* **What you should do**:
Please return the whole listing, character for character.

======

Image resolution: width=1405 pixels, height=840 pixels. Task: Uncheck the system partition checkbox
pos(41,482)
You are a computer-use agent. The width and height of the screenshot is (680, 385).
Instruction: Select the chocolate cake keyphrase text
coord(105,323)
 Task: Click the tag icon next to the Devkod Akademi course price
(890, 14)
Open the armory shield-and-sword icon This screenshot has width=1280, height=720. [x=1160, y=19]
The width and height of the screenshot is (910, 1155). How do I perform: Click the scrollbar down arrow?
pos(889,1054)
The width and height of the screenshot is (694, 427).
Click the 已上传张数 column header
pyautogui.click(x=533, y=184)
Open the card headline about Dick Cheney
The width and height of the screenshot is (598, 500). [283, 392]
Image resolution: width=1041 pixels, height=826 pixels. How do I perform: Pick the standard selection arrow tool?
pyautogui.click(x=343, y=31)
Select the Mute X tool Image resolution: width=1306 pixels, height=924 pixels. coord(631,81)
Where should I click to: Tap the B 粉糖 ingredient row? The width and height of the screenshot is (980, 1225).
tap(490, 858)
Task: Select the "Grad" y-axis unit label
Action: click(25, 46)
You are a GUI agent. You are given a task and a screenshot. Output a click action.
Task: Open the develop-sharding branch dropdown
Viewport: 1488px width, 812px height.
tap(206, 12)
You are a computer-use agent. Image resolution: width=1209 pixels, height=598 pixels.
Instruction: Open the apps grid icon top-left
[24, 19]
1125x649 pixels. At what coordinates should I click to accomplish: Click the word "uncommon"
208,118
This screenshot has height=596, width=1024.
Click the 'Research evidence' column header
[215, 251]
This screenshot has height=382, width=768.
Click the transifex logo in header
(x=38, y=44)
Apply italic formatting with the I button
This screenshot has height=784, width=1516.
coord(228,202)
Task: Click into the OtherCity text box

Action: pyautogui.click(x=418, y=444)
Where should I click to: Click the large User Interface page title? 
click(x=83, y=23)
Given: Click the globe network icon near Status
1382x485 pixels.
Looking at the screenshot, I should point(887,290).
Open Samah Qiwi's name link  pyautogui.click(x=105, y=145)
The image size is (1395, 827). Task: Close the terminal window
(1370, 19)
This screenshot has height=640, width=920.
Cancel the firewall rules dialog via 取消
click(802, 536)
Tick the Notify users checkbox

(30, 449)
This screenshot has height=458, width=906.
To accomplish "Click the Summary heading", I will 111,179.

======

* **Result below**:
Image resolution: width=1405 pixels, height=840 pixels. Task: Uncheck the system partition checkbox
pos(41,482)
You are a computer-use agent. The width and height of the screenshot is (680, 385).
Instruction: Select the chocolate cake keyphrase text
coord(105,323)
 Task: Click the tag icon next to the Devkod Akademi course price
(890, 14)
Open the armory shield-and-sword icon This screenshot has width=1280, height=720. [x=1160, y=19]
The width and height of the screenshot is (910, 1155). How do I perform: Click the scrollbar down arrow?
pos(889,1054)
The width and height of the screenshot is (694, 427).
Click the 已上传张数 column header
pyautogui.click(x=533, y=184)
Open the card headline about Dick Cheney
The width and height of the screenshot is (598, 500). [283, 392]
Image resolution: width=1041 pixels, height=826 pixels. How do I perform: Pick the standard selection arrow tool?
pyautogui.click(x=343, y=31)
Select the Mute X tool Image resolution: width=1306 pixels, height=924 pixels. coord(631,81)
Where should I click to: Tap the B 粉糖 ingredient row? The width and height of the screenshot is (980, 1225).
tap(490, 858)
Task: Select the "Grad" y-axis unit label
Action: click(25, 46)
You are a GUI agent. You are given a task and a screenshot. Output a click action.
Task: Open the develop-sharding branch dropdown
Viewport: 1488px width, 812px height.
tap(206, 12)
You are a computer-use agent. Image resolution: width=1209 pixels, height=598 pixels.
Instruction: Open the apps grid icon top-left
[24, 19]
1125x649 pixels. At what coordinates should I click to accomplish: Click the word "uncommon"
208,118
This screenshot has height=596, width=1024.
Click the 'Research evidence' column header
[215, 251]
This screenshot has height=382, width=768.
Click the transifex logo in header
(x=38, y=44)
Apply italic formatting with the I button
This screenshot has height=784, width=1516.
coord(228,202)
Task: Click into the OtherCity text box

Action: pyautogui.click(x=418, y=444)
Where should I click to: Click the large User Interface page title? 
click(x=83, y=23)
Given: Click the globe network icon near Status
1382x485 pixels.
Looking at the screenshot, I should point(887,290).
Open Samah Qiwi's name link  pyautogui.click(x=105, y=145)
The image size is (1395, 827). Task: Close the terminal window
(1370, 19)
This screenshot has height=640, width=920.
Cancel the firewall rules dialog via 取消
click(802, 536)
Tick the Notify users checkbox

(30, 449)
This screenshot has height=458, width=906.
To accomplish "Click the Summary heading", I will 111,179.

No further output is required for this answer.